Correlated many-electron wave functions |Ψ> are written as linear combinations of Slater determinants. But not every linear combination of Slater determinants is correlated: To find out whether |Ψ> is correlated, we calculate its density matrix <Ψ|c†α cβ|Ψ>. When it is idempotent, |Ψ> is given by the Slater determinant constructed from the occupied natural orbitals [1]. An uncorrelated wave function that can be written as a single Slater determinant has Slater rank one [2]. Many-electron states are correlated when their Slater rank is larger than one. Since the importance of correlations in different wave-functions with the same Slater rank can vary dramatically, it would be highly desirable to be able to quantify the degree of correlation in a given wave function. There have been many attempts to generalize entanglement measures to many-electron states, but results are mainly limited to two-electron systems [3].

In this project, we plan to explore a practical method for quantifying the correlation in arbitrary N-electron wave functions, based on an iterative procedure: Given |Ψ>, we start by de-termining the Slater determinant |Φ0> with maximum overlap, max|<Φ0|Ψ>|2, [4]. It will give the best approximation to |Ψ> with Slater rank one. We can improve on this by finding the best approximation to the residual |Ψ>−|Φ0>. Iterating this procedure, we find the expansion |Ψ> = Sm,n |Φn> (S−1)n,m <Φm|Ψ>, in which S is the overlap matrix [5]. The inverse participation ratio of the expansion coefficients then provides a measure of how slowly the expansion converges, i.e., how correlated the state is.

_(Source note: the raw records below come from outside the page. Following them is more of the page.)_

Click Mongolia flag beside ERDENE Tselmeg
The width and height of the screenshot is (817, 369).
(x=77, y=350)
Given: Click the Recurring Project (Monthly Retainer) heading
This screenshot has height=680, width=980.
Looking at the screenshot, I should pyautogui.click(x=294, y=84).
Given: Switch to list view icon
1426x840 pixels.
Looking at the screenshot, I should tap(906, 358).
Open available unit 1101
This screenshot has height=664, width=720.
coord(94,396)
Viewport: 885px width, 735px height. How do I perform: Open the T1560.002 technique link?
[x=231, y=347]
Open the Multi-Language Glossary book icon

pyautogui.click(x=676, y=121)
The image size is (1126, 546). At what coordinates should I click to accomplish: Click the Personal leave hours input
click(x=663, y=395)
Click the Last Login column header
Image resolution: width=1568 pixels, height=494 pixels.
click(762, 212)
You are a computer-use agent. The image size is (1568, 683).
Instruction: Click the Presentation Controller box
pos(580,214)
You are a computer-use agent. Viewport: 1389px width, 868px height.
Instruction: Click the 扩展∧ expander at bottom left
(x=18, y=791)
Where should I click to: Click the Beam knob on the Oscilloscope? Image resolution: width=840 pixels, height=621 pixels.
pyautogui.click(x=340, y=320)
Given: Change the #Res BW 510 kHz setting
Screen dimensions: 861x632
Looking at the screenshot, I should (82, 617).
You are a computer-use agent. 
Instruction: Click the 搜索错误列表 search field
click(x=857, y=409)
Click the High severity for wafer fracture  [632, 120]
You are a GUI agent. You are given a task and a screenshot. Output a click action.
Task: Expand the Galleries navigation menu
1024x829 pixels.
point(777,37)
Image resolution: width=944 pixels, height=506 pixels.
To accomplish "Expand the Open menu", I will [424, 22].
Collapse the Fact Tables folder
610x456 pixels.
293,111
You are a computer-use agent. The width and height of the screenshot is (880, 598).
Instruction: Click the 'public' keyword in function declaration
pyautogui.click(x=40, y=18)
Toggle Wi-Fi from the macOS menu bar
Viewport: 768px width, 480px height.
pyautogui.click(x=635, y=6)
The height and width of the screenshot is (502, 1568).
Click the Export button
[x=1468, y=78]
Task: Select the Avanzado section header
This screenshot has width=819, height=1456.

We plan to test this approach by applying it to exact ground-state wave functions for the Hubbard model obtained from Lanczos [6], in particular across the Mott transition when either the interaction U or the doping is changed. Furthermore, we will compare the correlation measures of the exact wave function to those obtained by variational approaches, in particular matrix-product states, or more general tensor-network states. This will provide us insights into what types of correlation can be captured by the different classes of approximate wave functions. Using our massively parallel Lanczos solver [6] we plan, in particular, to investigate how the quality of the approximate wave functions differs for one- and higher-dimensional systems.

[1] P.-O. Löwdin, Phys. Rev. **97**, 1474 (1956)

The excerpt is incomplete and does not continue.